Four far-flung grown daughters gather when their dynamic 70-year-old mother, Carmen (Marisa Paredes), dies in Madrid in DESPITE EVERYTHING. Their dad, Pedro (Juan Diego), is in and out of reality, possibly suffering dementia. The women quickly learn that in order to get their inheritance, they'll have to follow clues to the identities of their biological fathers: men their mother had sex with after learning their "dad" was sterile. Each is working through private issues. Sara (Blanca Suarez) hasn't gotten over loving Alejandro (Maxi Iglesias), and buries her sorrow in work. Lucia (Macarena Garcia) has always felt her mother didn't love her. Claudia (Belen Cuesta) drinks too much, hiding the fact that her husband has left her. Sofia (Amaia Salamanca) is a rebellious artistic soul who can't commit to any of her lesbian lovers. Together the daughters meet their fathers, most of them seemingly unlikely, and learn that each man had had an ongoing relationship with Carmen, in some cases lasting decades. This offers lots of opportunity for the sisters to discuss sex, admire a painting of a man's penis, and criticize each other for their flaws and character defects.
Is it any good?
The movie is a fun what-if that leaves many logic holes through which trucks of skepticism can be driven. At first, Despite Everything follows a Wizard of Oz kind of Yellow Brick Road, with the sisters on their forced quest to find fathers and meeting interesting people and learning about themselves along the way. Although the journey is at times amusing to watch, what's troubling is that the movie never addresses the fact that in response to Pedro's sterility, Carmen didn't just have sex with other men to get pregnant, she also pursued long relationships outside her marriage. The pain this must have caused her husband, especially when she describes one of the biological fathers as the love of her life, had to have been enormous. Instead of hearing about Carmen's clear insensitivity, we hear only the adulation of her former lovers. The unkindness she did to her long-suffering husband certainly seems worth exploring by the daughters who love the man who raised them.
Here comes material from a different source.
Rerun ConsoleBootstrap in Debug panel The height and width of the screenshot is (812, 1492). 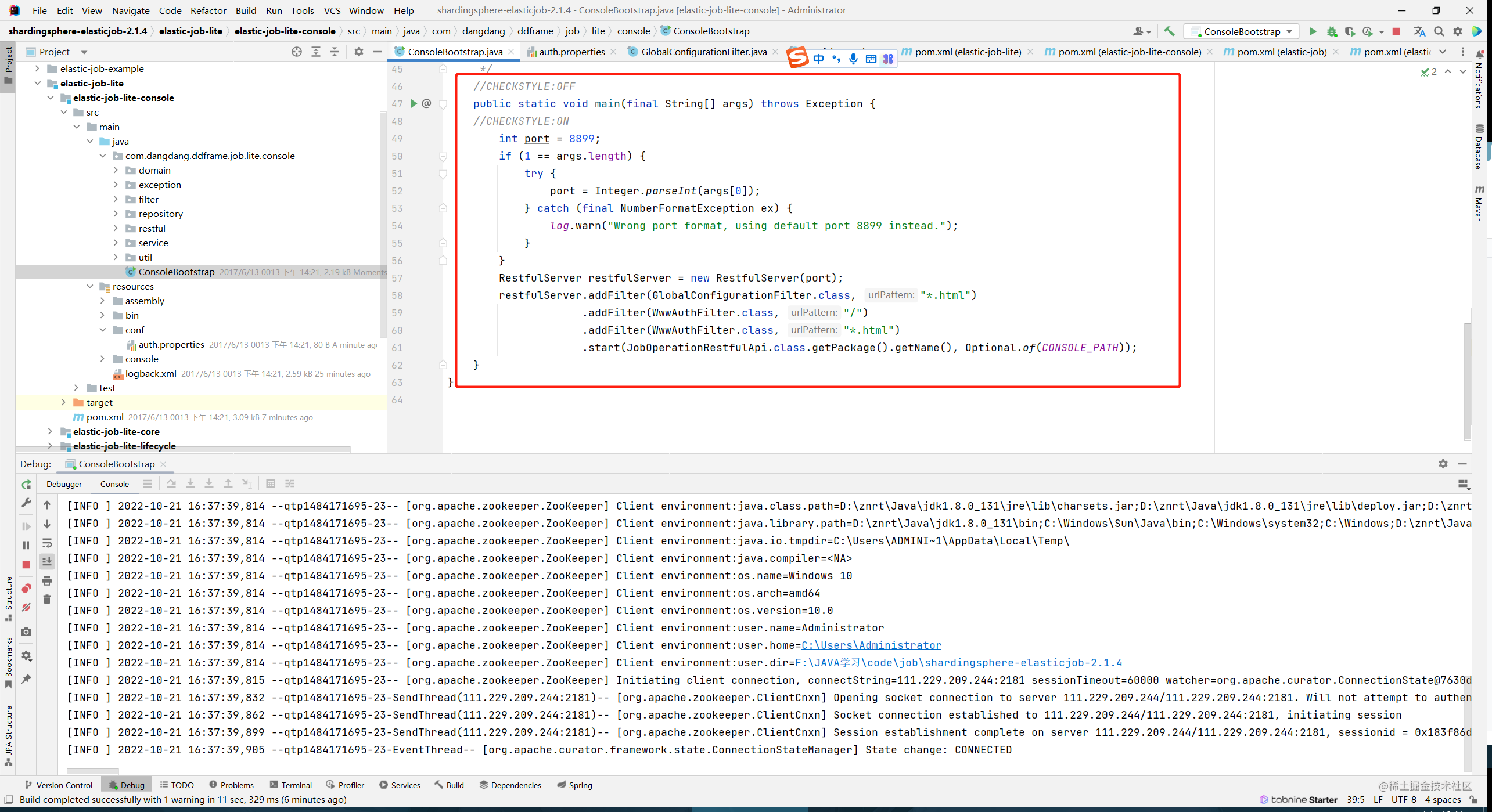coord(26,484)
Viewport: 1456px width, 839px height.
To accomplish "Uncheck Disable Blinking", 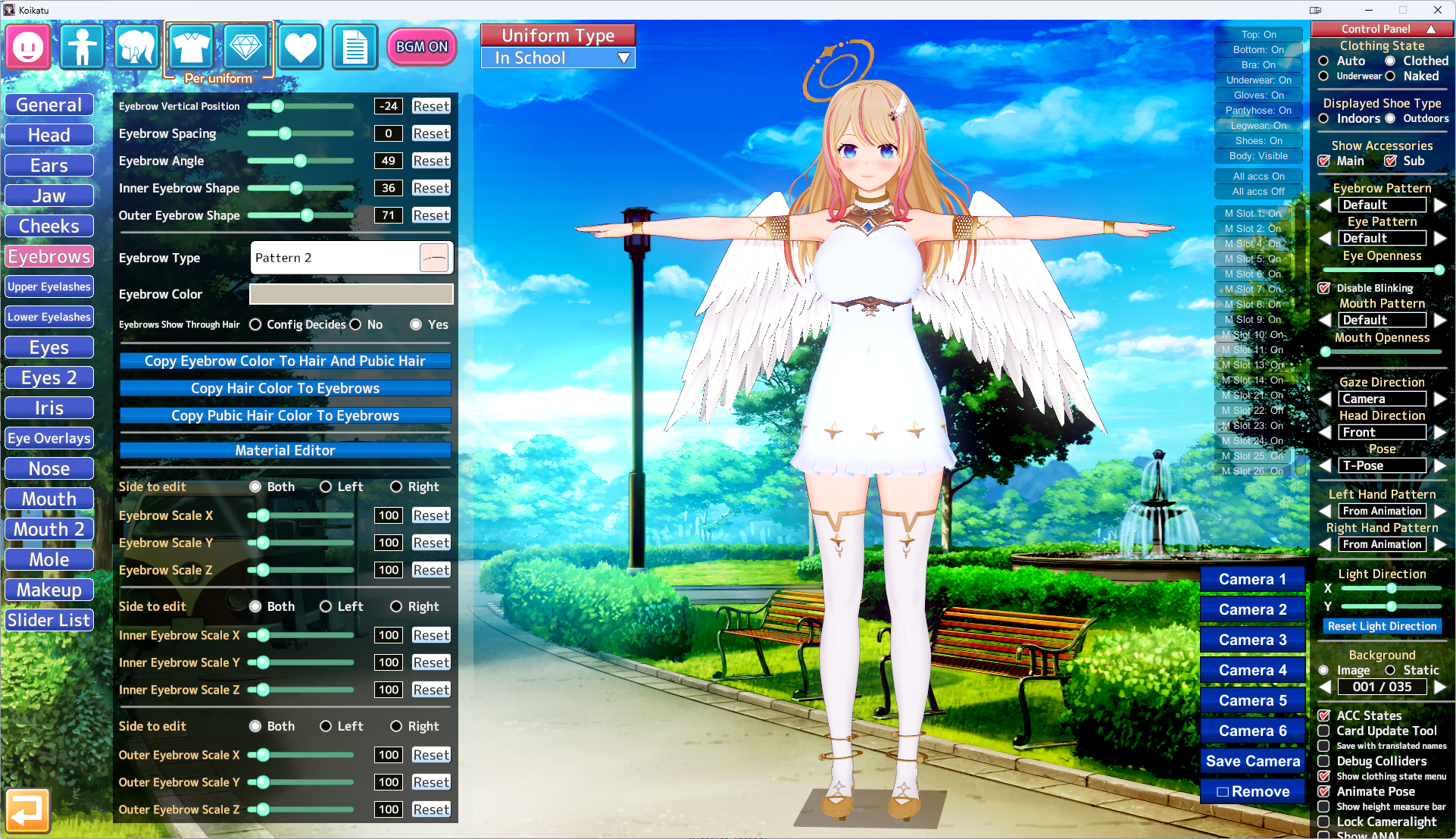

In some ways, this movie seems a prisoner of political correctness and tone deaf to reality. All of Carmen's behavior is depicted approvingly in an atmosphere of extreme privilege and wealth. The well-to-do children are mostly blasé about the mother's adultery, as if viewing Mom as a brave soul who courageously enjoyed sex demonstrates their enlightenment. This raises an issue parents may want to talk about with teens: If a less wealthy wife had done the same, she would at least be judged irresponsible for having unprotected sex with so many partners in an era of rampant STDs.
Talk to your kids about ...
Families can talk about what it would be like to learn the father who raised you isn't your biological father. Do you think Despite Everything dealt with the daughters' feelings realistically?
What's your opinion of the mom, who sought out not only sperm donors to father her children but also long-term relationships? Do you think the mother was fair to her husband?
How would you feel if you were the dad and this information was being made public? Does the movie address this issue?